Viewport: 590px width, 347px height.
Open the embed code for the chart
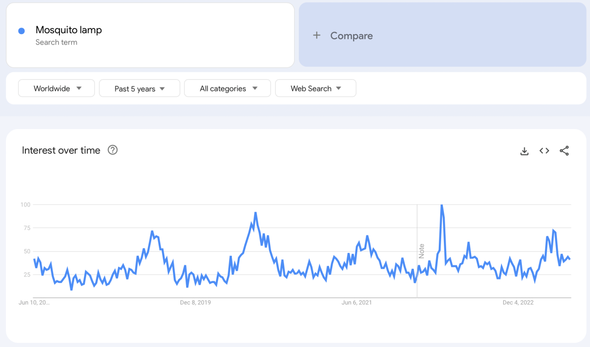pos(544,151)
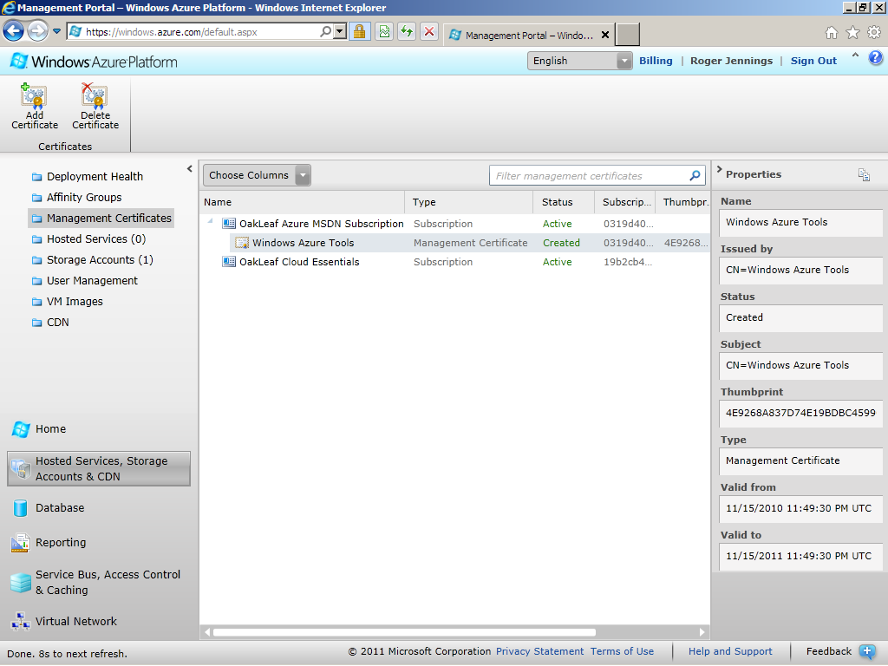Click the Add Certificate icon
Viewport: 888px width, 666px height.
click(34, 95)
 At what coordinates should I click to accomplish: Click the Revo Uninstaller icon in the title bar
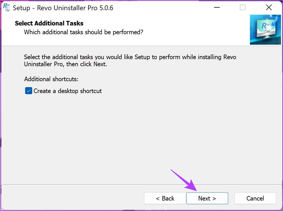[6, 8]
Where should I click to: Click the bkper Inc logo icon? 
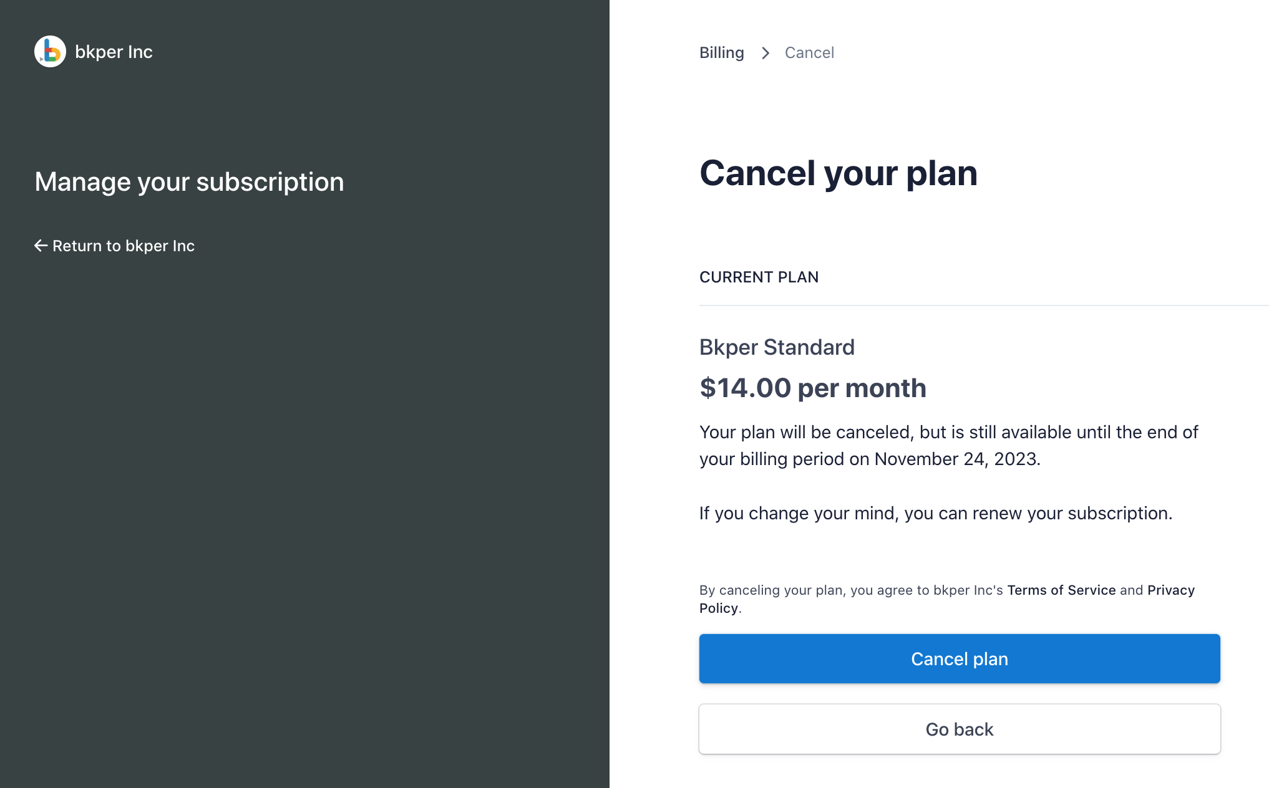point(50,51)
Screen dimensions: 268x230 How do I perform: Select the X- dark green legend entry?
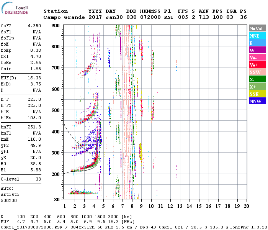257,79
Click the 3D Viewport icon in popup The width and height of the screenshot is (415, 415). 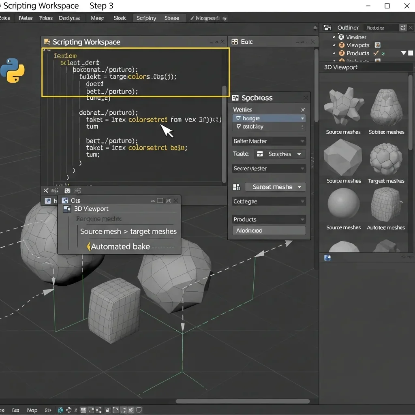67,209
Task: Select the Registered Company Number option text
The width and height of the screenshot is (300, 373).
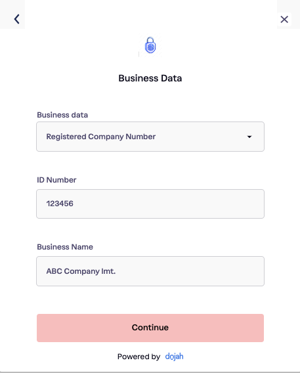Action: (101, 137)
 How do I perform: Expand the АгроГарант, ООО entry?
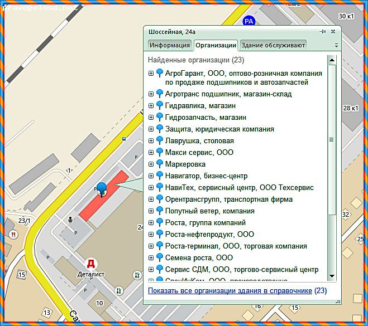pyautogui.click(x=151, y=73)
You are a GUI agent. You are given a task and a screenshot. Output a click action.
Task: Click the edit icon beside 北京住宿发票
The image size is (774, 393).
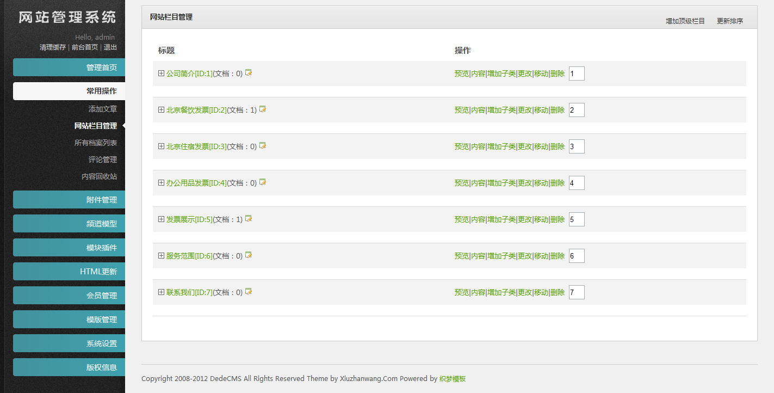click(x=263, y=146)
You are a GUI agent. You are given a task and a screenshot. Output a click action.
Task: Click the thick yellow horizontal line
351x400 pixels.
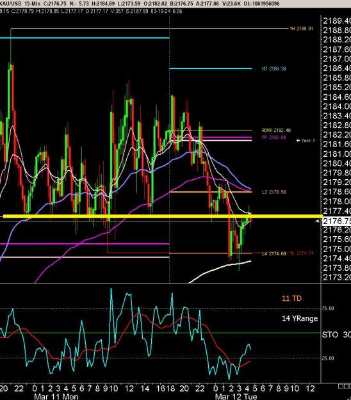tap(161, 216)
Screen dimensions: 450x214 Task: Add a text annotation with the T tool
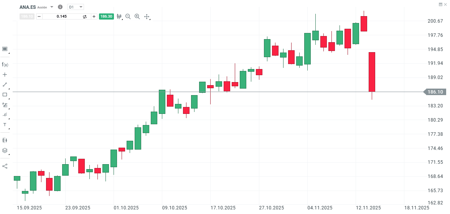(x=5, y=125)
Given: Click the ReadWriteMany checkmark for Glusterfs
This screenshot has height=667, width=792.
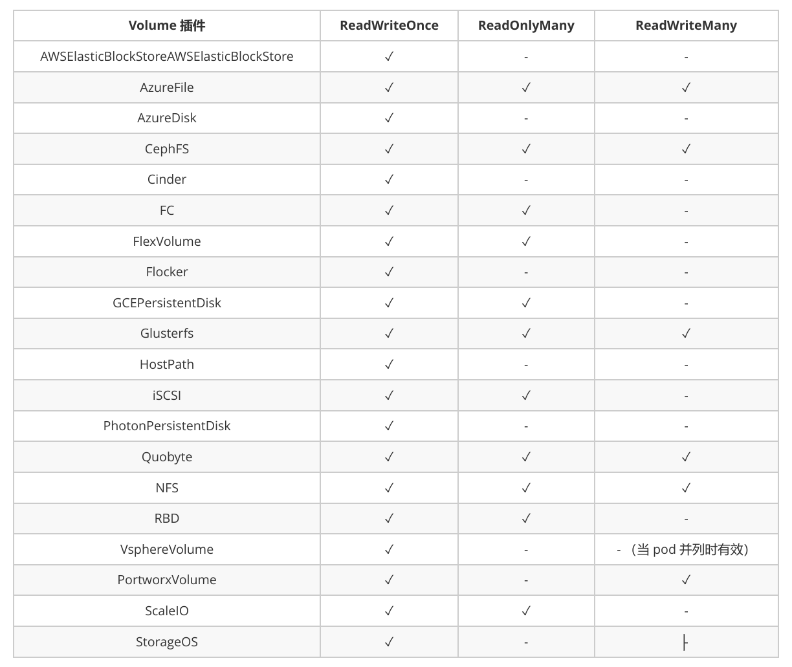Looking at the screenshot, I should point(686,334).
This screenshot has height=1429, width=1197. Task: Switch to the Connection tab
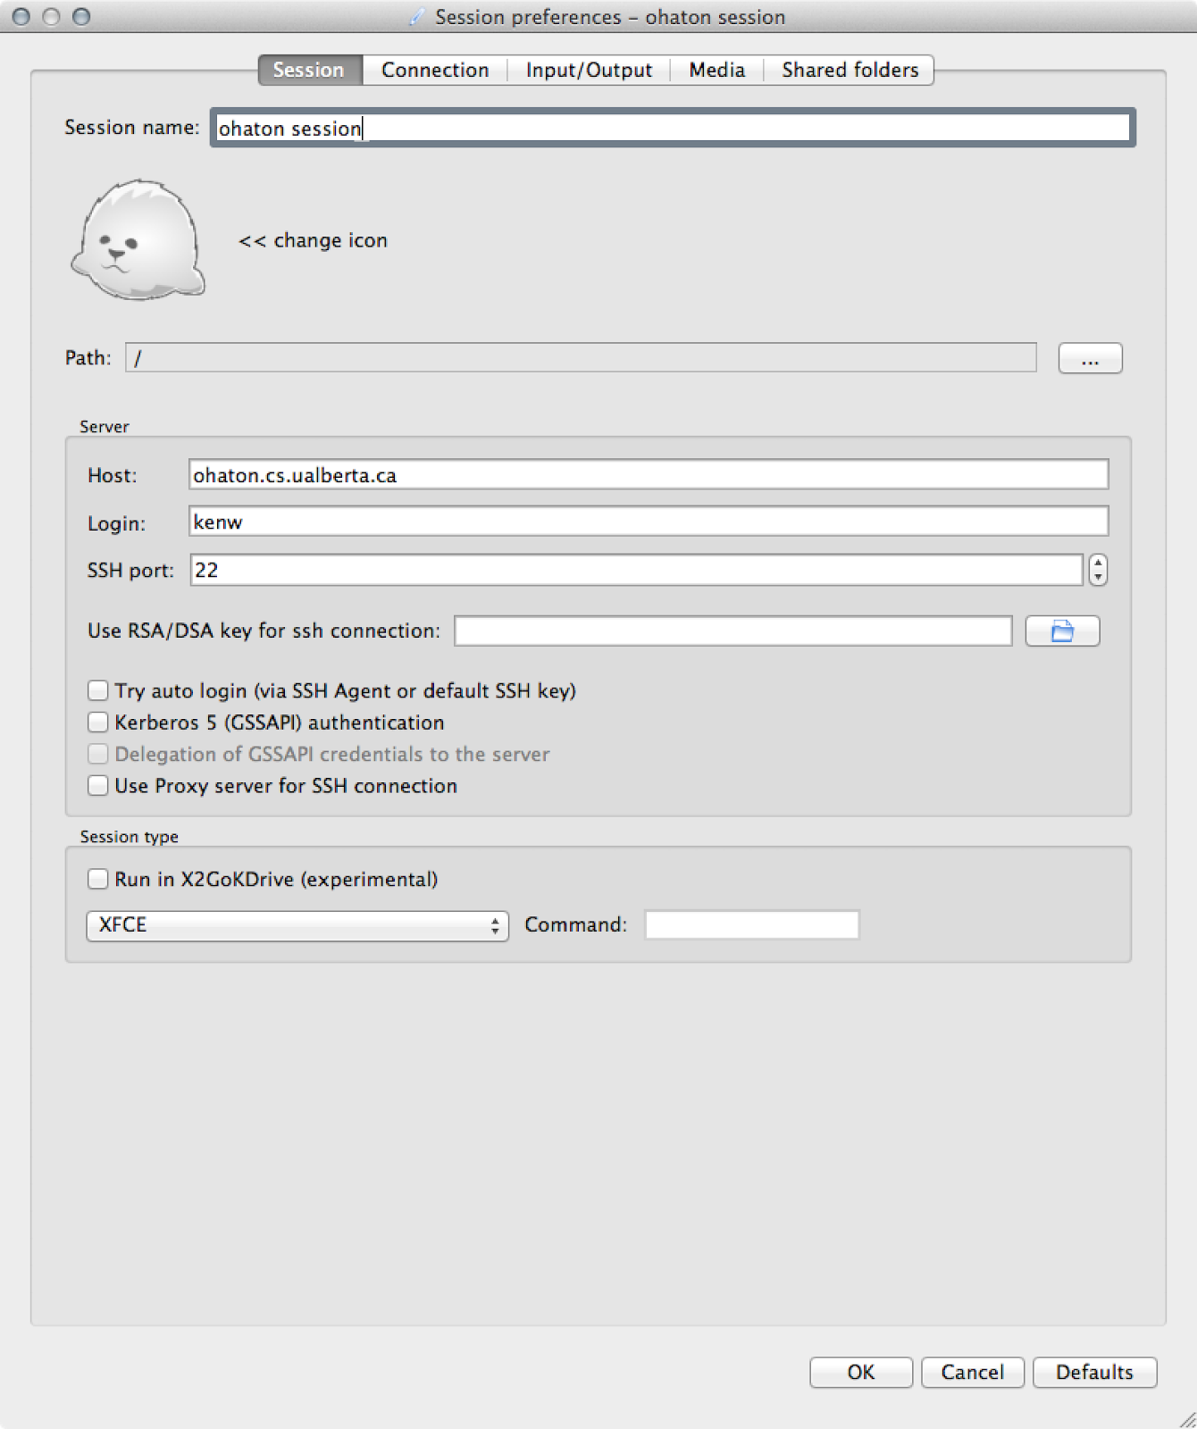point(435,71)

#### REQUIRED TASK
Reproduce the lines of the listing word for word, starting with the line with "Task: Select the" and going on through the line with "(x=5, y=125)", both included. Leave the pictures out.

#### RESPONSE FOR THIS EXERCISE
Task: Select the Registered Company Number option text
The width and height of the screenshot is (300, 373).
Action: (101, 137)
 How do I perform: Expand the АгроГарант, ООО entry?
pyautogui.click(x=151, y=73)
You are a GUI agent. You are given a task and a screenshot. Output a click action.
Task: Click the edit icon beside 北京住宿发票
The image size is (774, 393).
click(x=263, y=146)
You are a GUI agent. You are given a task and a screenshot. Output a click action.
Task: Click the thick yellow horizontal line
351x400 pixels.
tap(161, 216)
Screen dimensions: 450x214 Task: Add a text annotation with the T tool
(x=5, y=125)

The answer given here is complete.